Les Bisontes de retour en Espagne: la renaissance de la mégafaune européenne, symbole d’espoir pour la biodiversité

Une nouvelle pleine d’espoir pour les amoureux de la nature : neuf bisons d’Europe ont été libérés cette semaine dans les hauts plateaux de Guadalajara, dans la province castillane, dans le cadre d’un programme de réintroduction soutenu par l’organisation Rewilding Europe. Ces animaux majestueux, qui constituent le plus grand mammifère terrestre du continent, avaient quasiment disparu de la nature au cours du XXe siècle, avec moins de 60 individus survivants dans des zoos et des parcs privés en 1927.

Grâce à des décennies de travail acharné de conservation, la population de bisons en liberté en Europe dépasse désormais 9 000 individus, une renaissance remarquable qui témoigne de ce que la volonté politique et scientifique peut accomplir en matière de protection de la biodiversité.

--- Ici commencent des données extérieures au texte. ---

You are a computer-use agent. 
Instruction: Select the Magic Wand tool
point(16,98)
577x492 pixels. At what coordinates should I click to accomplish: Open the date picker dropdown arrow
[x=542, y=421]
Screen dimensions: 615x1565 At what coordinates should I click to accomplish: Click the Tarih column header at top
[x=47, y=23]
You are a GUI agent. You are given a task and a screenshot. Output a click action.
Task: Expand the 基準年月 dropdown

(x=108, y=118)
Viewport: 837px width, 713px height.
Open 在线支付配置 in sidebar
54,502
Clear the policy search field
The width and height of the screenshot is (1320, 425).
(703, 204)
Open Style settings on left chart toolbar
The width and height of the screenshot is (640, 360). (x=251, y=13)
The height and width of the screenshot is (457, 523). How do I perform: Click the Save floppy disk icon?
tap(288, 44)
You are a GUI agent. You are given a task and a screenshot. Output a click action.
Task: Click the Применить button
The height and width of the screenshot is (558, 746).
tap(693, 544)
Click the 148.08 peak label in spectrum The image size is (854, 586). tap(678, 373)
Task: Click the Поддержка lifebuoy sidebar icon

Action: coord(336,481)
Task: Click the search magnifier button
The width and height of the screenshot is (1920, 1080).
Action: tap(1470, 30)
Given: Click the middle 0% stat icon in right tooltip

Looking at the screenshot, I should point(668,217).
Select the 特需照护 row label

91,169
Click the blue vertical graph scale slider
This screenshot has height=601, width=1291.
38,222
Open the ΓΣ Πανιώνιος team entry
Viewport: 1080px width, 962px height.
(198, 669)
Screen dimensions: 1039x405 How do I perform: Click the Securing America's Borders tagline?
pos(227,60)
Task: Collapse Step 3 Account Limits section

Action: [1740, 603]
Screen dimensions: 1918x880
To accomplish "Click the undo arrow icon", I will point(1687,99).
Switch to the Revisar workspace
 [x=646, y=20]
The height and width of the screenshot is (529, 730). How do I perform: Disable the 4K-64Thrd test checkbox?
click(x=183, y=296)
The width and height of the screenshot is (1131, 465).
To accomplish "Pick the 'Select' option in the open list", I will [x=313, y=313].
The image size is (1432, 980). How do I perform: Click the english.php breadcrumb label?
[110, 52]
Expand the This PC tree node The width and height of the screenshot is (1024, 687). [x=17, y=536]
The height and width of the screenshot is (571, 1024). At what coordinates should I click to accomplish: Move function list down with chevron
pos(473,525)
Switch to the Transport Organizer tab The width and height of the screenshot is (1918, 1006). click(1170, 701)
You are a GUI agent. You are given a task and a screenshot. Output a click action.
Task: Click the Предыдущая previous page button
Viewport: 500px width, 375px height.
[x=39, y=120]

Le site choisi en Espagne, dans la région de l’Alcarria, est particulièrement stratégique. Les experts espèrent que les bisons, en pâturant dans ces paysages de garrigues et de forêts méditerranéennes, vont agir comme des ingénieurs des écosystèmes : leurs mouvements, leurs habitudes alimentaires et leurs comportements favorisent la diversité végétale, créent des espaces ouverts qui profitent à de nombreuses autres espèces, et réduisent la biomasse combustible qui alimente les grands incendies de forêt — un fléau croissant dans une Espagne de plus en plus soumise à des épisodes de chaleur extrême.

Les chercheurs vont suivre attentivement l’adaptation des animaux à leur nouvel environnement et mesurer les effets écologiques de leur présence dans les prochaines années.

Cette initiative s’inscrit dans un mouvement plus large de « rewilding » — renaturation — qui gagne du terrain en Europe, de la réintroduction des loups dans les Alpes italiennes à la restauration des prairies humides en Grande-Bretagne. Ces projets ne font pas l’unanimité : ils sont parfois contestés par les éleveurs et les agriculteurs qui craignent pour leurs troupeaux ou leurs cultures.

Mais ils bénéficient d’un soutien croissant parmi le grand public et les scientifiques, qui voient dans la restauration de la biodiversité non seulement un objectif environnemental en soi, mais aussi une réponse aux dérèglements climatiques et une source de services écosystémiques — eau propre, sols fertiles, régulation du climat local — dont les sociétés humaines dépendent en définitive.